## Task to carry out
Only the lines from the one containing "This screenshot has width=340, height=353." through the last line below belong in your copy; transcribe them exactly and omit any pictures.

## Excerpted data
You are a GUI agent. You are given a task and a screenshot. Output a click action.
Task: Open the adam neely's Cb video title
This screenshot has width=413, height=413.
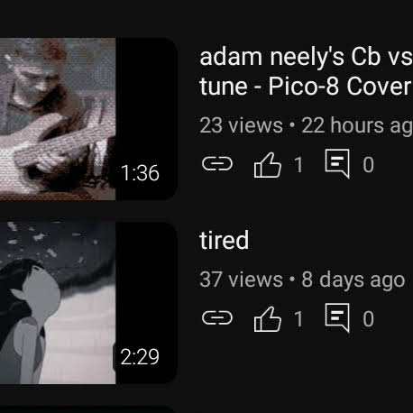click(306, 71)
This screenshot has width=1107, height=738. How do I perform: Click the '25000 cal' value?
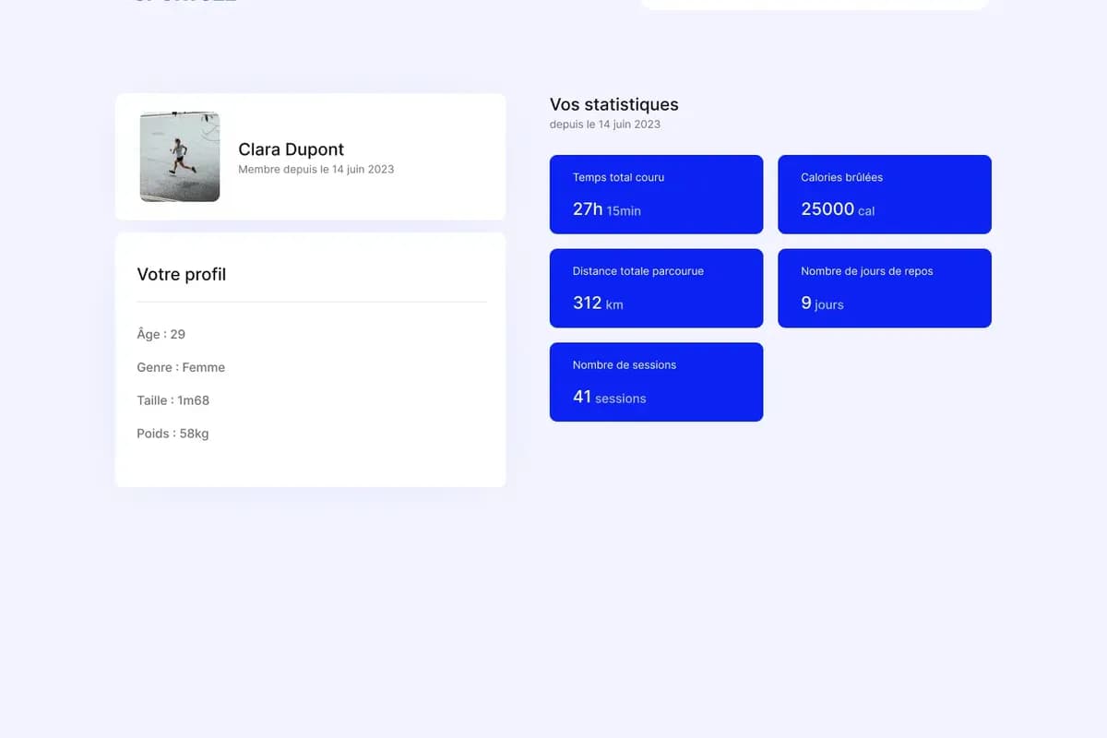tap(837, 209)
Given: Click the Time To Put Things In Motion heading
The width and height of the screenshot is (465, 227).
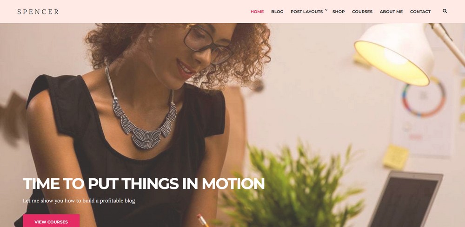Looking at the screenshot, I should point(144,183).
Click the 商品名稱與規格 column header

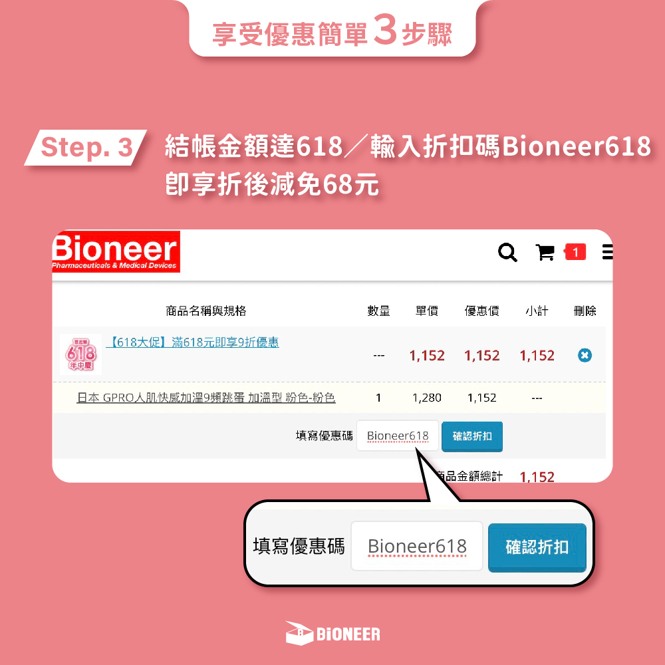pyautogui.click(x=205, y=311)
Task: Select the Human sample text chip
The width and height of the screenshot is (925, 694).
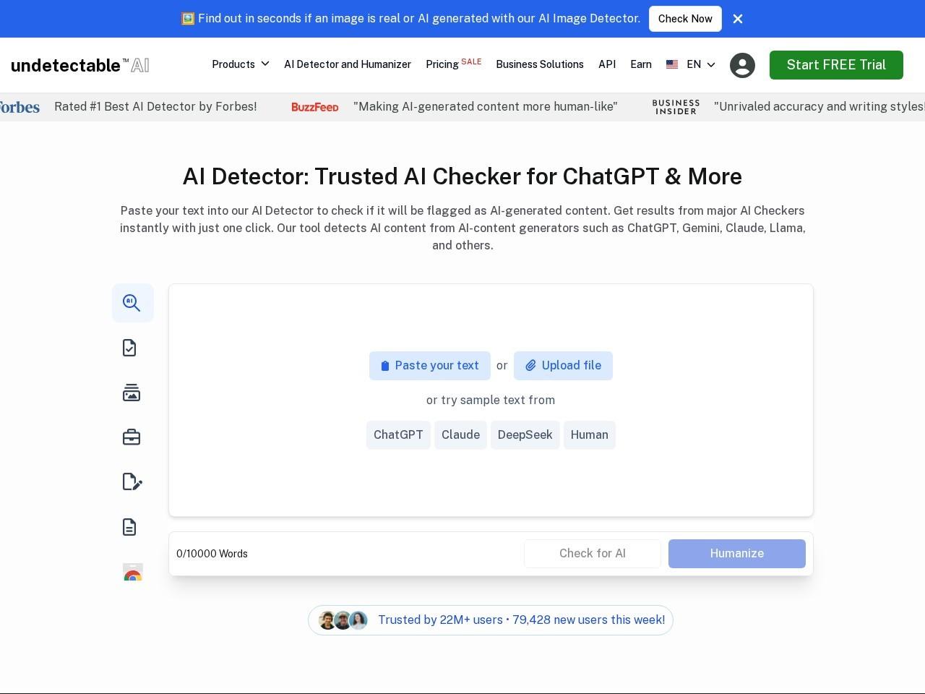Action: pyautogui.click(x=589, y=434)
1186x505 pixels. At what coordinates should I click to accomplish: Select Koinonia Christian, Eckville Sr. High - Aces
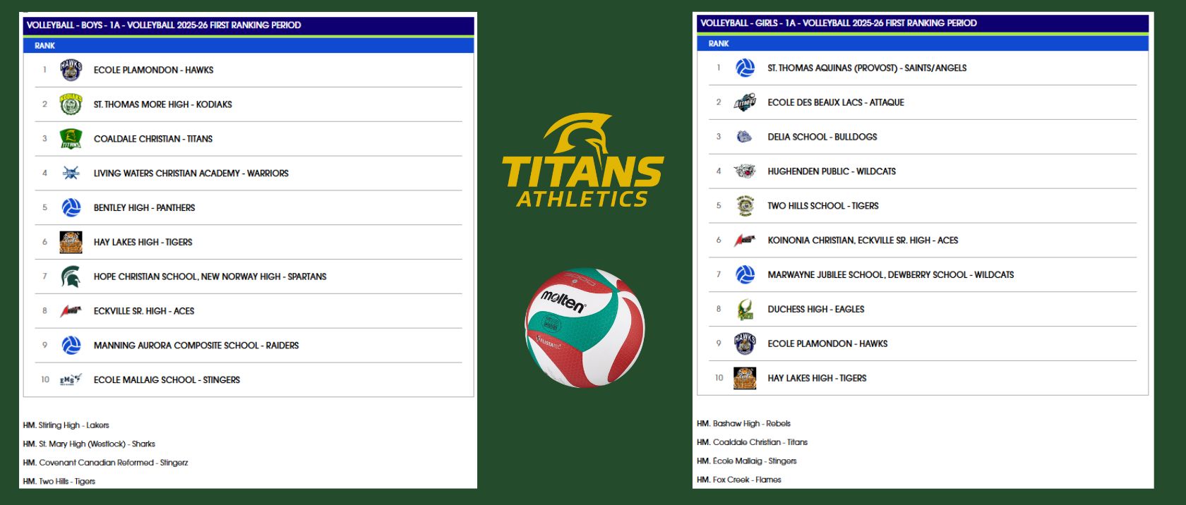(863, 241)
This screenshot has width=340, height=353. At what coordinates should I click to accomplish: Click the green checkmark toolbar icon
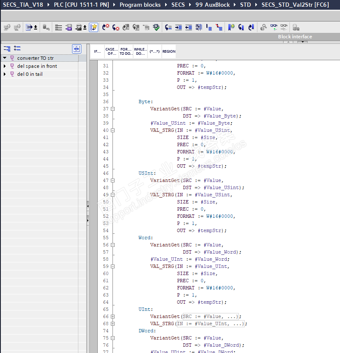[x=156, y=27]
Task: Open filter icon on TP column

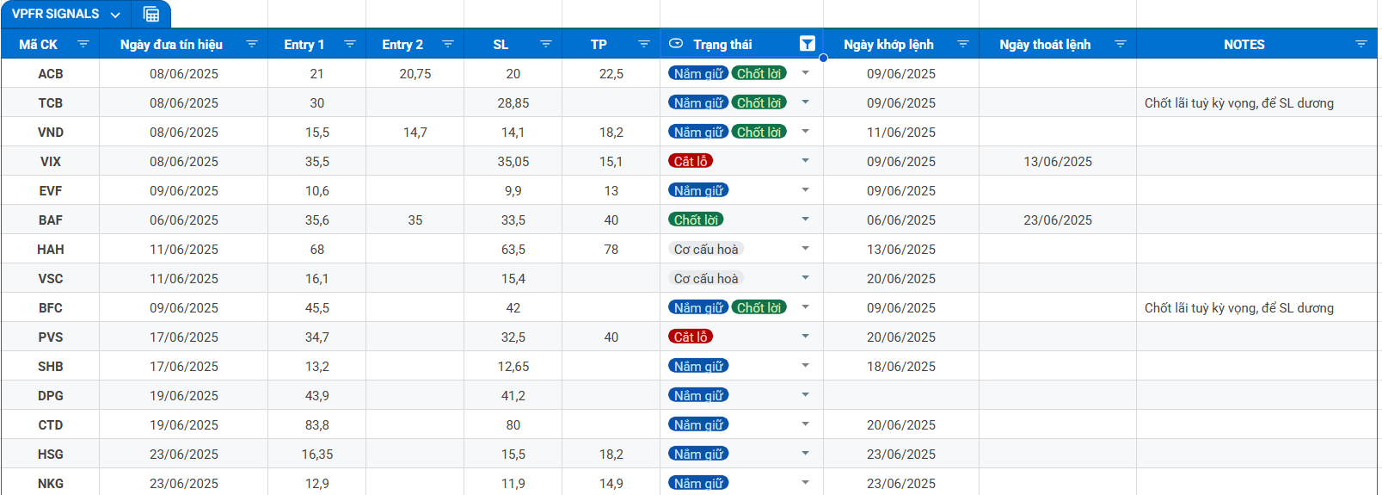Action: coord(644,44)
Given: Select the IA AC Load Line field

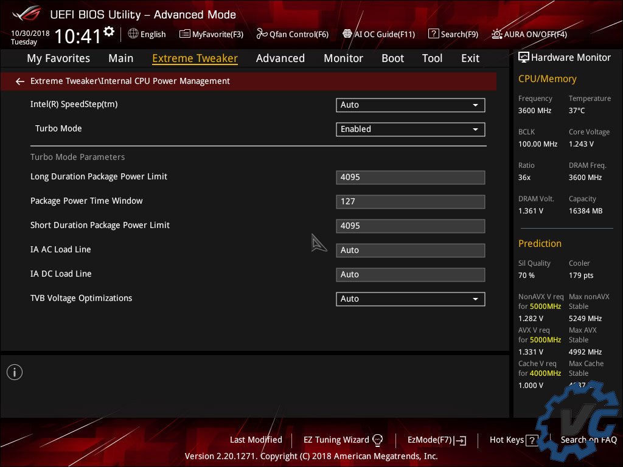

## Answer space
This screenshot has width=340, height=353. At what coordinates should I click to accomplish: Click the green checkmark toolbar icon
[x=156, y=27]
Task: Open filter icon on TP column

Action: coord(644,44)
Given: Select the IA AC Load Line field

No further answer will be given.